Atari 7800/2600 Monitor Cartridge Homebrew Overview

7800/2600 Monitor Cartridge
By Harry Dodgson

This video by “BallyAlley” is an overview of the “7800/2600 Machine Language Monitor Cartridge” (Version 2) for the Atari 7800 game console. Version 1, of the Monitor was published by Harry Dodgson in 1993. Version 2 was published by Video 61 in 2000.

This video shows how to use this Atari 7800 6502 machine language monitor program to communicate with the 6502. Like the monitor itself, this video is aimed at someone who knows a little about 6502 of programming. However, even someone without such knowledge should be able to gain some insight into the inner workings of this humble and early homebrew Atari 7800 utility program that was released on cartridge when the Atari console homebrew scene was in its earliest infancy.

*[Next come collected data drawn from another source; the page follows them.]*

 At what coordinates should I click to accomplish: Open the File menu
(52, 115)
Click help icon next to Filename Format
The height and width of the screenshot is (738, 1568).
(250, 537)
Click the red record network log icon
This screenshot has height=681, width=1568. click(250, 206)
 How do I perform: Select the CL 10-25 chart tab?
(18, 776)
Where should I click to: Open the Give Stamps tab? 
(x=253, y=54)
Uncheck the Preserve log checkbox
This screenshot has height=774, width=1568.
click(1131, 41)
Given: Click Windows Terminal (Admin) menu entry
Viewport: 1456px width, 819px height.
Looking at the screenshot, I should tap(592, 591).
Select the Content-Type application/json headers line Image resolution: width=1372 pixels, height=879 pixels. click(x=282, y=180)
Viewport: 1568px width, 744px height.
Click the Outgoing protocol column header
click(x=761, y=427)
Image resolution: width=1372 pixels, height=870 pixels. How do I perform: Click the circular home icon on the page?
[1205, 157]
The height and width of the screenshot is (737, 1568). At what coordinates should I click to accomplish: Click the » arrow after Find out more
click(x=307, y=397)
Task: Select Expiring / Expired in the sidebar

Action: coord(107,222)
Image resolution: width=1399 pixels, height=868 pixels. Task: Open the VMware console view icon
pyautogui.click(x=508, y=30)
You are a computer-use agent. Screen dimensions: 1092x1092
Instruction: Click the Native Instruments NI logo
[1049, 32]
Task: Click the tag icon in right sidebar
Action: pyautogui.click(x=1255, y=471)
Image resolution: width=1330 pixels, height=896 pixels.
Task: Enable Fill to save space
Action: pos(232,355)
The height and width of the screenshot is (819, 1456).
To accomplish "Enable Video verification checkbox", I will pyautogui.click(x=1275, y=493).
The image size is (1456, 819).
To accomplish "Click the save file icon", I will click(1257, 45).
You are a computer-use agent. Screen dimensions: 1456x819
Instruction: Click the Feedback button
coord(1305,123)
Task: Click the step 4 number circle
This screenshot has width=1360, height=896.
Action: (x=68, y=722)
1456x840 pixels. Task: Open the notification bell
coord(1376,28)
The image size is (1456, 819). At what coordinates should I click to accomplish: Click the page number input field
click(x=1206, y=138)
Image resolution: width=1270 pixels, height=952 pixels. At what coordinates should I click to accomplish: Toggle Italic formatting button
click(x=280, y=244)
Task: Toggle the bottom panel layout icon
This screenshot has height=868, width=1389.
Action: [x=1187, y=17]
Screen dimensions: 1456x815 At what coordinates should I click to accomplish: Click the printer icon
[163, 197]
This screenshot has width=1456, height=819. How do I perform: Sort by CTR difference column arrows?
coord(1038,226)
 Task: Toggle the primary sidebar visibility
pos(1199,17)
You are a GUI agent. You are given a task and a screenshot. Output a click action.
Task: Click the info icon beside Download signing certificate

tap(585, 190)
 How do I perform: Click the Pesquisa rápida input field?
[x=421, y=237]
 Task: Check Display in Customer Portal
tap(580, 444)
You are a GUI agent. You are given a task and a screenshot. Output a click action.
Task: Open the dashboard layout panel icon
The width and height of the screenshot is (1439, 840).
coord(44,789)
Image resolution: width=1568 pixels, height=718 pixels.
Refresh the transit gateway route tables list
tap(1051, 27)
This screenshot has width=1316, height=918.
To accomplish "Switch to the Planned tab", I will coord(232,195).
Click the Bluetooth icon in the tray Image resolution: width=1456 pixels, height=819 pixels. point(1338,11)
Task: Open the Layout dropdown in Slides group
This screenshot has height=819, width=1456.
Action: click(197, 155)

The three demonstration programs included on the cartridge (Bumper Tanks, Hex Demo and Color Display) are run and the hexadecimal program listings are shown in the monitor. Also, a few of the example programs are typed into the monitor and run. Finally, a few of the monitor’s built-in subroutines are used to show how to generally program the 2600 and 7800 using this cartridge.

I’m sorry about the fuzziness of the close-up video of the TV screen in the later part of the video; it was the best that I could do with my camera. I may remake and expand the later part of the video that is fuzzy by using an Atari 7800 with a direct video capture connection. This would dramatically clear up the video. For now, this is the best that I can do under the circumstances.

The following information is from the over 200-pages of documentation for the Monitor cartridge.

“7800/2600 Monitor Cartridge” Overview

The 7800 Monitor cartridge contains a 32K byte EPROM, an 8K byte RAM chip, a lithium battery for the RAM, and a few miscellaneous parts to make them all work together. The EPROM is logically divided into two sections; one half for 2600 VCS mode and the other half for 7800 Pro System mode. The battery provides power to the RAM chip allowing the programs and data on it to be retained when the power to the 7800 is turned off. The battery is not user-replaceable. The EPROM on the cartridge is socketed however and can be exchanged with updated software without having to replace the entire cartridge.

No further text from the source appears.